Journal Entry

October 1, 2018

As I sat in the class today I felt deflated… I just attempted teaching the first graders  on the words “Tall, Short, and Long”. Tall and short were pretty easy to teach but I could not for the life of me teach the word “Long” I do not know why that was hard for me but it was definitely discouraging. As the class came to an end the teacher asked me, “ Have you gone to college or just high school?” I told her I had  just graduated high school. Then she said “oh okay, make sense you not taught before then?” I told her I was still learning and then this made me feel even more insecure about what I was doing while teaching and if I was making a difference or not. As Satan started feeding me lies, I felt God come over me. I then realized if I felt like I wasn’t doing anything I needed to start doing something about it. So I asked God to show me his purpose for bringing me here and putting me in this class room. I began walking around the room talking to the kids about what they like to do and things like that when all of a sudden someone grabbed my hand. It was a tall older girl who was probably 5 to 6 years older than the other kids in that class. She did not know English and had just moved to the school 2 days before I got there. She proceeded to grab my other hand and dragged me over to her desk. She pulled out a book and started asking me questions about the names of the images in the book. I talked to her about animals, fruits, colors, and plants. She asked me about a flower in the book. It was a rose. She had never seen one before and she thought it was beautiful. She then started drawing the rose. As she began to draw I started to see such a beauty in her I had never seen before. I know this was from the Lord. 
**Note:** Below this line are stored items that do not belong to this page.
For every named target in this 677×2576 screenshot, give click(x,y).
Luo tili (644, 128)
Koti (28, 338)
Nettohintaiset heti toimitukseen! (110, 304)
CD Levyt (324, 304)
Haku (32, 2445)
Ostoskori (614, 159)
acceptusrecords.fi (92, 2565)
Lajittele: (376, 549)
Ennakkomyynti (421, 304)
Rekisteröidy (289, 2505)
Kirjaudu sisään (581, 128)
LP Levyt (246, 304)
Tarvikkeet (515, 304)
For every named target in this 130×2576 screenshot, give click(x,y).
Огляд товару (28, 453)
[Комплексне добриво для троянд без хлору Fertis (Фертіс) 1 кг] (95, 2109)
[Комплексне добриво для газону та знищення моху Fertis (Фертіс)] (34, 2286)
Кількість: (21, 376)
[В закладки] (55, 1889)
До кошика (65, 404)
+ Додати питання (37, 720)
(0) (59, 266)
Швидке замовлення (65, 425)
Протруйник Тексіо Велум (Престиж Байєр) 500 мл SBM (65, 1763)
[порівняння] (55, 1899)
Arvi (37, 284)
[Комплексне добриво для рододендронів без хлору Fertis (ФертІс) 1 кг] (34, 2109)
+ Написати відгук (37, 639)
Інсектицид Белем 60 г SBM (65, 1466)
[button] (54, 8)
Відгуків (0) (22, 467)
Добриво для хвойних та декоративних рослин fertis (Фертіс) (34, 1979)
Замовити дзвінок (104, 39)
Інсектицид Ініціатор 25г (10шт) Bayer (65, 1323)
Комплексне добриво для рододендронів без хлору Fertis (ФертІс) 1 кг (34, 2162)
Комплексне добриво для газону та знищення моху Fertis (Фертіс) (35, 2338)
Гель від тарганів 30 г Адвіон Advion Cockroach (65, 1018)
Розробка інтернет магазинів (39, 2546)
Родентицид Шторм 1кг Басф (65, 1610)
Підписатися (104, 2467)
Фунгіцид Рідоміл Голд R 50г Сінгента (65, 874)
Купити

I began to see God’s love for her and see the beauty that Christ sees in her. I started to feel such an overwhelming amount of love for this girl I had just met and could barely even communicate with. I started to cry in the class (NOT LIKE ME). I was crying because I had realized that God was teaching me/showing me that even though we may not know how to speak with God, understand God, know how much God loves us, or we may not even know of him, this does NOT change his love for us. I realized today that God is the one that puts love in our hearts. Real authentic never ending love only comes from the father. That’s one of the many reasons why we have to seek God out is so that we can love our brothers and sisters like Christ does (learning this one! Living with 45 other girls definitely helps you learn/grow). 

 

“Dear friends, let us love one another, for love comes from God. Everyone who loves has been born of God and knows God.” 

1 John 4: 7-8 

 

God is love and I am slowly starting to learn what the word love really means. For a long time I had defined “love” like the world does. But for the first time ever I am seeking what the father defines love as. I am seeking out what God’s love looks like in my life. That means how I feel, hear, see, and how I live out Gods love in my life. I was blessed to have such a loving family/friends but for a long time I relied on them to show me Christ’s love. This had me seeking the love of the world rather than my God’s. This left me feeling empty, not worthy, broken, angry, and insecure. All these things I was feeling are not what God called me to be. When I finally realized where I was and what my life looked like, not just the surface but the contents of my heart I didn’t even recognize myself, I was ashamed with the person I had become. God saved me from the life I had started to form back home. And he knew the things I was doing and the person I had become was not me. He knew my purpose and my value when I didn’t know it. I am learning how to trust my God with my heart rather than the world with it. Because of this I am left more fulfilled and more valued than I ever have been. So I wake up each day knowing it will be hard but I would rather be on the other side of the world living each day for Christ and pursuing him than be back in the sadness and brokenness I was in when I left. I want to come back different. I already feel a change in my heart and my attitude. I am also starting to learn that I am valued, loved, chosen, and heard by my God. And I pray God keeps showing me his kingdom and who he is calling me to be and how he sees me. 

 

My father is good! And the fact he can take me out of the life I was living in, is just a testament of his unfailing, everlasting, authentic love for me! So I encourage you that if you have something you are ashamed of give it to the lord. He loves you just as much as he loves me and he will heal/ restore you! He will bring you back to who he made and called you to be. GOD IS SO GOOD! And his love is never ending!  

“I will be a father to you, and you shall be my daughters, says the Lord Almighty.”

2 Corinthians 6:18 NKJV

“Put on your new nature, and be renewed as you are learning to know your creator and become like him.”